Anionic and Cationic Vitamin E-TPGS Mixed Polymeric Phospholipid Micellar Vehicles

• Published in: Methods in molecular biology (Clifton, N.J.) Vol. 2000; p. 31
• Main Authors: Yao, Mingyi, Elbayoumi, Tamer
• Format: Journal Article
• Language: English
• Published: United States 01.01.2019
• Subjects: Antineoplastic Agents - administration & dosage; Antineoplastic Agents - chemistry; Antineoplastic Agents - pharmacology; Berberine - administration & dosage; Berberine - chemistry; Berberine - pharmacology; Cell Line, Tumor; Drug Delivery Systems - methods; Humans; Hydrophobic and Hydrophilic Interactions; Male; Micelles; Nanoparticles - chemistry; Nanostructures - chemistry; Phospholipids - chemistry; Prostatic Neoplasms - drug therapy; Solubility; Vitamin E - chemistry; Mixed micelles; Berberine; Pharmacokinetic profile; Anti-mitotic; Polymeric phospholipid conjugates; Isoquinoline alkaloid; Pro-apoptotic; PEG-succinate ester of tocopherol; Anti-angiogenic
• ISSN: 1940-6029
• DOI: 10.1007/978-1-4939-9516-5_3

Berberine (Brb) is an active isoquinoline alkaloid occurring in various common plant species, with well-known potential for cancer therapy.
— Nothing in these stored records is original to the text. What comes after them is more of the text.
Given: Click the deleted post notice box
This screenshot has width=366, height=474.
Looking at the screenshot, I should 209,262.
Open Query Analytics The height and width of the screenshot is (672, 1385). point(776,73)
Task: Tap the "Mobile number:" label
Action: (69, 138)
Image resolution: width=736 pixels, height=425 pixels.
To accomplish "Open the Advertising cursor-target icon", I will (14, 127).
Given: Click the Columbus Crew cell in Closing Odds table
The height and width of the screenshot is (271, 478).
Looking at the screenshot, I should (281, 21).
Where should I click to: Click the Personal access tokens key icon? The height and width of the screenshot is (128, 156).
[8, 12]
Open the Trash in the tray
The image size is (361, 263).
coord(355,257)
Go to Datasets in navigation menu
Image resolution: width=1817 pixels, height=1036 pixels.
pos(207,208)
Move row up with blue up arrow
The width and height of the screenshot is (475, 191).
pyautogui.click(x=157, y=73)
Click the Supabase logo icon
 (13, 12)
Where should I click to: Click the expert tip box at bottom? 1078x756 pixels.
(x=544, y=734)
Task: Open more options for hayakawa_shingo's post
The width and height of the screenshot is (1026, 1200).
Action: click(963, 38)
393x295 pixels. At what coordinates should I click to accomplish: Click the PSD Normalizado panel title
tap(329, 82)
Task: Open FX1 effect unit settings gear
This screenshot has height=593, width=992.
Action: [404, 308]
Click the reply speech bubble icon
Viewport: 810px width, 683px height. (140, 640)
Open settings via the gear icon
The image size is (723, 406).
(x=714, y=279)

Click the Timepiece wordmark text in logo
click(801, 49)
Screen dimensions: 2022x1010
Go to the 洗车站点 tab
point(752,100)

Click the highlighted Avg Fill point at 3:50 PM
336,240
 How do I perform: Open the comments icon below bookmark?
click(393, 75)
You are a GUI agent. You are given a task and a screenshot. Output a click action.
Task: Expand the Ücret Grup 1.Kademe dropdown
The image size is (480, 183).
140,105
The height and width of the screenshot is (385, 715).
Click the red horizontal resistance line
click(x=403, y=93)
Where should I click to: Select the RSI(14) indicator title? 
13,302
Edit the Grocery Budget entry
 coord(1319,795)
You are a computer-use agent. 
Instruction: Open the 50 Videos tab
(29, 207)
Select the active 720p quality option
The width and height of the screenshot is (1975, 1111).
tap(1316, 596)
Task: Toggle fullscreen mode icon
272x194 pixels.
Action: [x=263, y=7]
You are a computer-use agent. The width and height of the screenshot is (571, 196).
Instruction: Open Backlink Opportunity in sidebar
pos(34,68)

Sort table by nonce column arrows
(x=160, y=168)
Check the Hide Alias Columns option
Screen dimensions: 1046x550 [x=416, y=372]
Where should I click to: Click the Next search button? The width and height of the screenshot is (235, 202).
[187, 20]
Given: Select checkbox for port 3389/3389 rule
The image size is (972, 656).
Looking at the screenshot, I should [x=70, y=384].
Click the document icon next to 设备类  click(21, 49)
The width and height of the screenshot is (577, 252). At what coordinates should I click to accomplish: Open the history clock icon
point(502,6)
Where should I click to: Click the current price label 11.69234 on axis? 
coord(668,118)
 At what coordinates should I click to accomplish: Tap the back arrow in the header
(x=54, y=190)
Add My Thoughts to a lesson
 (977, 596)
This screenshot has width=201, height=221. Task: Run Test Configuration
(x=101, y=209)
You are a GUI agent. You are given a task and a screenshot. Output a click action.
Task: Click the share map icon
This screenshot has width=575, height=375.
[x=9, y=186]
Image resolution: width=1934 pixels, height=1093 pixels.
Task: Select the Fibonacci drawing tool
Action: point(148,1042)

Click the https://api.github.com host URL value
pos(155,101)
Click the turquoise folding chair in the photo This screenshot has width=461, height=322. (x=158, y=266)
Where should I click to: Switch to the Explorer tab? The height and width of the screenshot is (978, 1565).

Earlier reports has shown that Brb not only augments the efficacy of antineoplastic chemotherapy and radiotherapy, but it also exhibits direct anti-mitotic, and pro-apoptotic activities, plus significant anti-angiogenic and anti-metastatic activities in a variety of solid tumors. Notwithstanding its low systemic toxicity, a few pharmaceutical limitations severely hamper the application of Brb in cancer therapy (namely, very slight aqueous solubility and exceedingly low membrane permeability; combined with poor systemic pharmacokinetic, PK, profile).Lipid-based nanocarriers, amphiphilic mixed micelles (Mic) composed of polymeric phospholipid conjugates and PEG-succinate ester of tocopherol were investigated as promising strategy, to improve Brb delivery into tumors. Following physicochemical characterization of micellar Brb, in vitro release studies in simulated physiological media were performed, combined with PK-simulation and in vitro assays of cytotoxicity and direct apoptosis induction in different human prostate cancer cell lines (PC3 and LNPaC).Optimized stealth PEG-PE/TPGS-mixed micelles achieved efficient solubilization of Brb to potentially improve its systemic PK profiles (>30-fold). Our mixed micellar platform resulted in significant enhancement of the pro-apoptotic action and overall anticancer efficacy of Brb, against various in vitro (monolayer and spheroid) models of prostate cancers.